Expert's Rating
Pros
- Motion Pictures and CD Spin Doctor 2 included
- Easy VCD, SVCD, and DVD authoring
- Burning via a network
- Refined, efficient interface
Cons
- Limited control of encoding options
- Inconsistent progress bars
Our Verdict
The Mac’s built-in CD- and DVD-burning capabilities are great, but they may not be sufficient for burning a lot of CDs or DVDs. For people who demand powerful burning software, there’s Roxio’s Toast.
Toast 5 Titanium (
; July 2001) got high marks from Macworld, and the new version does, too. Roxio has improved the product’s interface and video capabilities, and it has added features for burning via a network. Toast 5 was a fine example of why Toast is the leading application in its field, and Toast 6 secures the application’s top position.Neat Interface
Toast 5’s interface was leaps and bounds better than its predecessor’s, as is Toast 6’s. There are four tabs along the top of Toast’s main window: Data; Audio; Video, which replaces the mysterious grab-bag Other tab; and Copy. Each has format options you can easily access via a new drawer on the left side, with Basic and Advanced settings for each.
Roxio has finally resolved some of our pet peeves about Toast. An indicator that measures used and free disc space now accompanies the record button, in the lower right corner of Toast’s window. Also in the lower right corner is a smaller button that lets you choose from the different burners you have access to — a nicely placed time-saver. The program lets you turn off verification ahead of time, and it lets you eject finished discs or mount them on the desktop.
Video Burning Made Easy
The most impressive of Toast 6’s improvements involves video. Toast 5 could encode video files to MPEG-1 format and burn them to Video CD (VCD). But Toast 6 adds MPEG-2 encoding, which lets Toast create a Super Video CD (SVCD) or a DVD, with simple menus, from any video format that QuickTime understands. Now that Toast can author a DVD, users with external DVD burners — which iDVD doesn’t support — can create DVDs, and quick DVD creation is now easier for everyone. Toast 6 can even take an MPEG-1 file — which has audio and video multiplexed into a single track — and create a DVD from it at the click of a button.
The new Plug & Burn feature lets you capture video from a DV camcorder and burn it to VCD, SVCD, or DVD. In our tests, it captured and burned an SVCD of footage from a Canon Optura 20 DV camcorder flawlessly. Toast encoded 5 minutes of video in about 14 minutes on a dual-867MHz Power Mac G4 at high quality. (The program gives only high or standard video-quality options, with no indication of bit rates, so you can’t fine-tune your compression.) Toast gives you basic trimming functionality for files; when burning, you can choose to insert chapter markers either at timed intervals or at scene breaks.

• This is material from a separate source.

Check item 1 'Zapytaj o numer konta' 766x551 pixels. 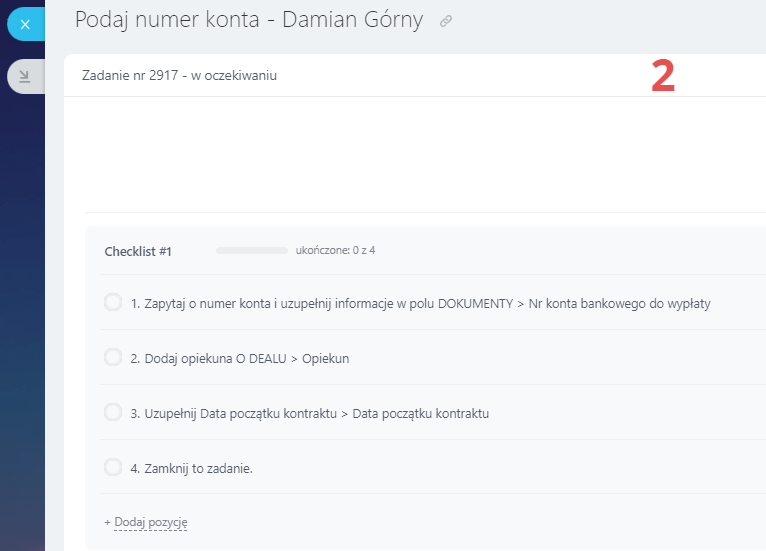113,302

We were annoyed by Toast’s lack of progress bars to indicate the time remaining for encoding video or burning data DVDs — the two most time-consuming uses of such an application. Also, for drives that burn to both DVD-R/RW and DVD+R/RW, buffer-underrun protection isn’t currently supported. This should be fixed by the time you read this.
Burning Enhancements
Toast 6 also has several new networking features for burning discs. ToastAnywhere lets Mac users without built-in CD or DVD burners burn to another computer running Toast 6. Toast can use Rendezvous to discover shared burning machines on a local network; it can also burn over the Internet if you enter an IP address. Since you need a fast connection to transfer all the data to the other computer, however, the feature makes sense only on a wired Ethernet network.
Toast It is a nice contextual-menu item that lets you send files or folders to Toast for data backup, and you can now compress and encrypt Mac-only data discs on-the-fly. Since the files become part of an OS X disc image, you don’t need additional software to read them. In our tests, this worked fine, but we achieved only limited compression.
Extra Goodness
Toast 6 includes four applications that extend its overall usefulness. Motion Pictures lets you create slide shows that pan and zoom. CD Spin Doctor 2 is an updated version of Toast’s digitizing application. Discus RE helps you create labels for your CDs and DVDs. And Propaganda Productions’ Déjà Vu backup software is integrated with Toast 6.
Macworld’s Buying Advice
Toast 6 Titanium’s power and flexibility outshine anything you can get from Toast 5 Titanium or a Mac’s built-in burning capabilities. Toast 6 includes every feature you can reasonably expect from this type of app. It’s ideal if you have an external DVD burner that didn’t come with DVD-authoring software, or if you burn a lot of CDs and DVDs.